> **TASKS FOR THIS EXERCISE**:
1. Answer these questions from the article on antimicrobial compounds and allergies:
(a) How many children did the study examine?
(b) In which journal was the study published online?
(c) Which university were Savage and colleagues from?
2. In the article on antimicrobial compounds and allergies, copy the section from "One author disclosed" to "royalties from UpToDate.".

Last Updated: June 22, 2012.

Antimicrobial endocrine-disrupting compounds commonly found in toothpaste and cosmetics are associated with a higher risk of allergic sensitization in children, according to a study published online June 18 in the Journal of Allergy and Clinical Immunology.

FRIDAY, June 22 (HealthDay News) -- Antimicrobial endocrine-disrupting compounds commonly found in toothpaste and cosmetics are associated with a higher risk of allergic sensitization in children, according to a study published online June 18 in the Journal of Allergy and Clinical Immunology.

Jessica H. Savage, M.D., M.H.S., and colleagues from Johns Hopkins University in Baltimore, examined the association between urinary levels of endocrine-disrupting compounds (bisphenol A; triclosan; benzophenone-3; and propyl, methyl, butyl, and ethyl parabens) and allergic sensitization (immunoglobulin E levels) in 860 children aged 6 to 18 years.

The researchers found that increasing levels of the antimicrobials triclosan and propyl and butyl parabens were significantly more likely to produce aeroallergen sensitization (P ≤ 0.04). For males the level of urinary triclosan correlated with increased odds of food sensitization (odds ratio for highest versus lowest tertile, 3.9; P = 0.02 for trend), and males were significantly more likely to develop food sensitization linked to triclosan exposure (P = 0.03). These associations were not observed with nonantimicrobial endocrine-disrupting compounds.

"Levels of the antimicrobial endocrine-disrupting compounds triclosan and parabens were significantly associated with allergic sensitization," Savage and colleagues conclude. "Because these compounds are found in personal care products, such as toothpaste and mouthwash, and/or are commonly used as preservatives in foods, drugs, and cosmetics, they are frequently encountered in daily life in Western society."

One author disclosed financial ties to the pharmaceutical and biotechnology industries. One author has provided expert testimony for the National Institutes of Health and receives royalties from UpToDate.

> **DATA EXTRACT**:
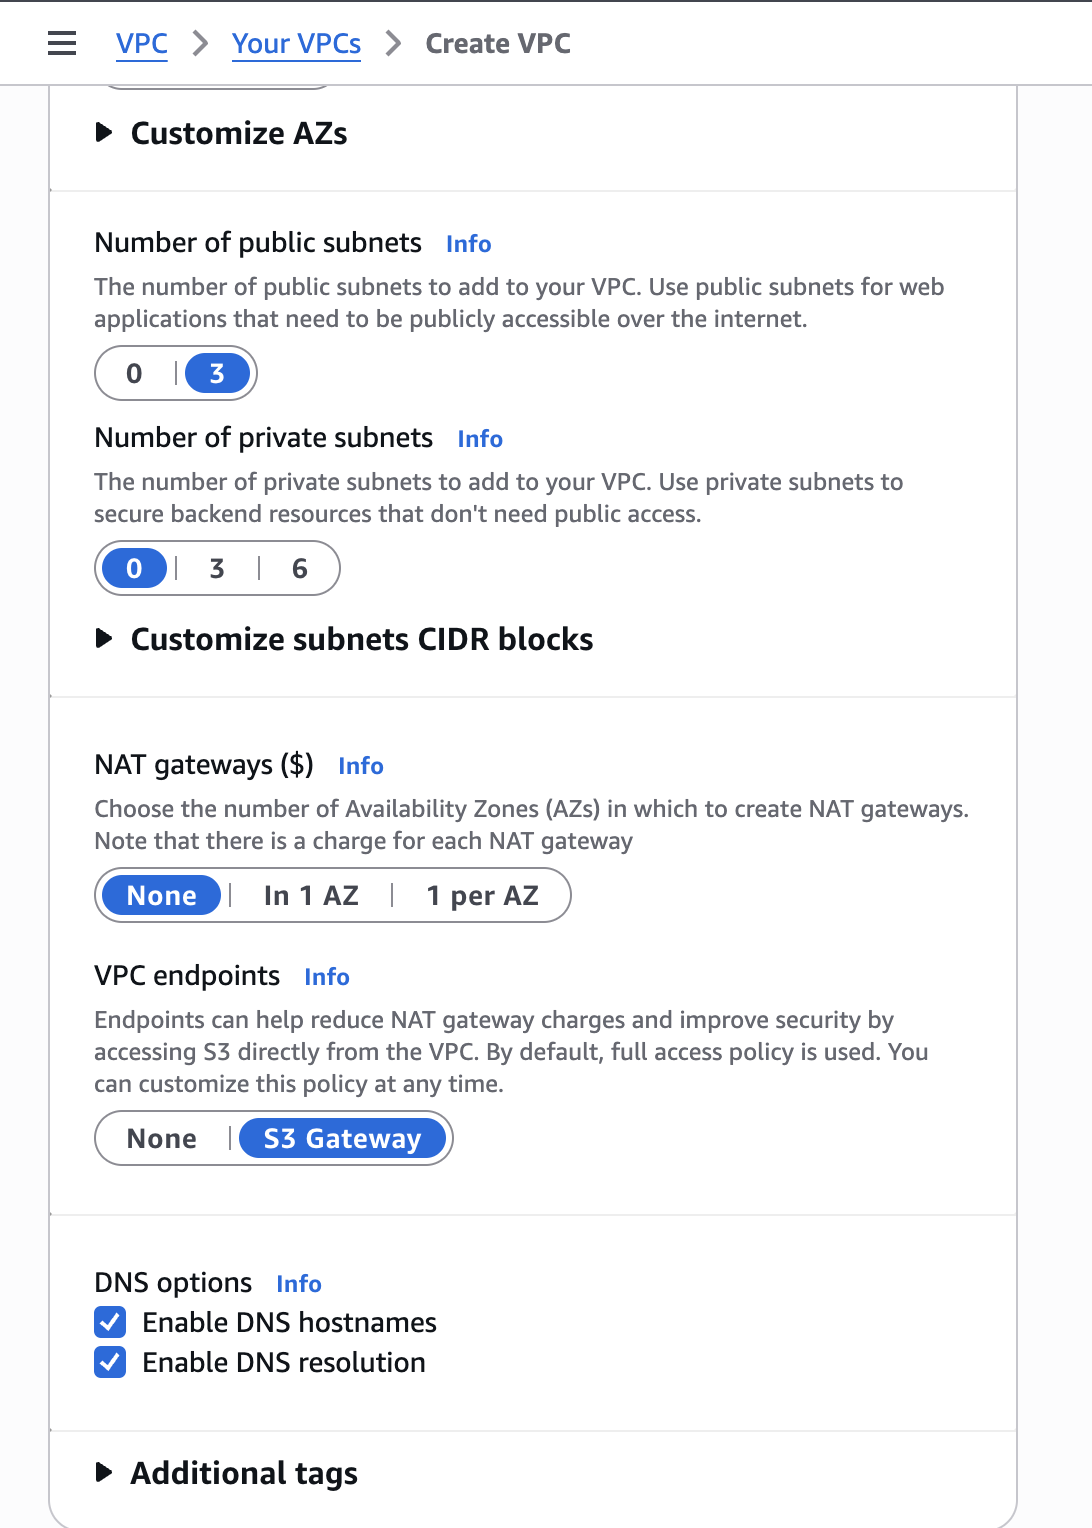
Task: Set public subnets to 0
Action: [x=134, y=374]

* * *

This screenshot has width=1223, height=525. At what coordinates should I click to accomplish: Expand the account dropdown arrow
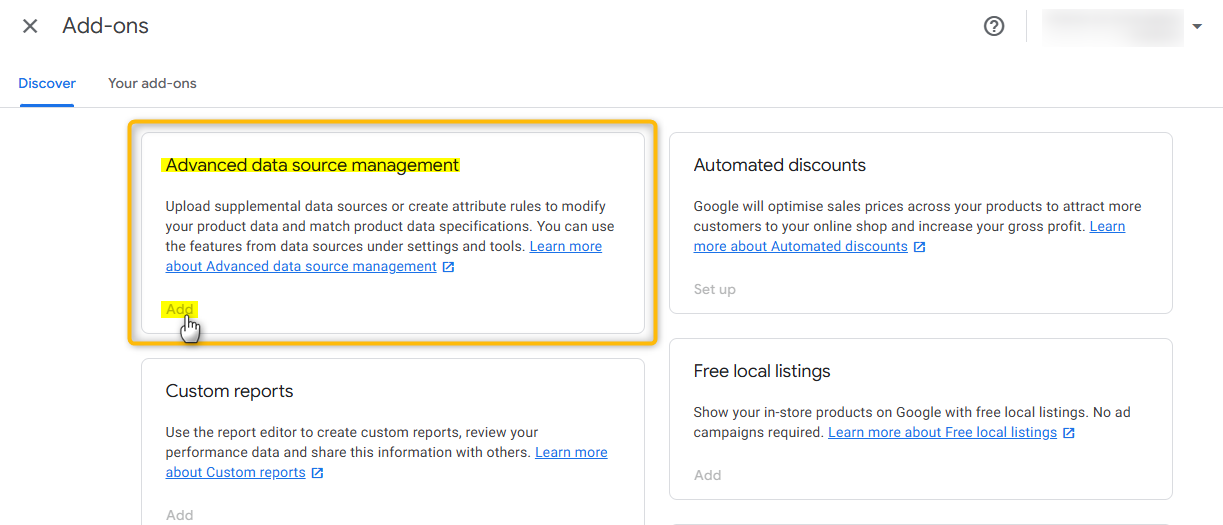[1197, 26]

> **TASK SOLUTIONS**:
1.
(a) 860 children aged 6 to 18 years
(b) The Journal of Allergy and Clinical Immunology
(c) Johns Hopkins University in Baltimore

2.
One author disclosed financial ties to the pharmaceutical and biotechnology industries. One author has provided expert testimony for the National Institutes of Health and receives royalties from UpToDate.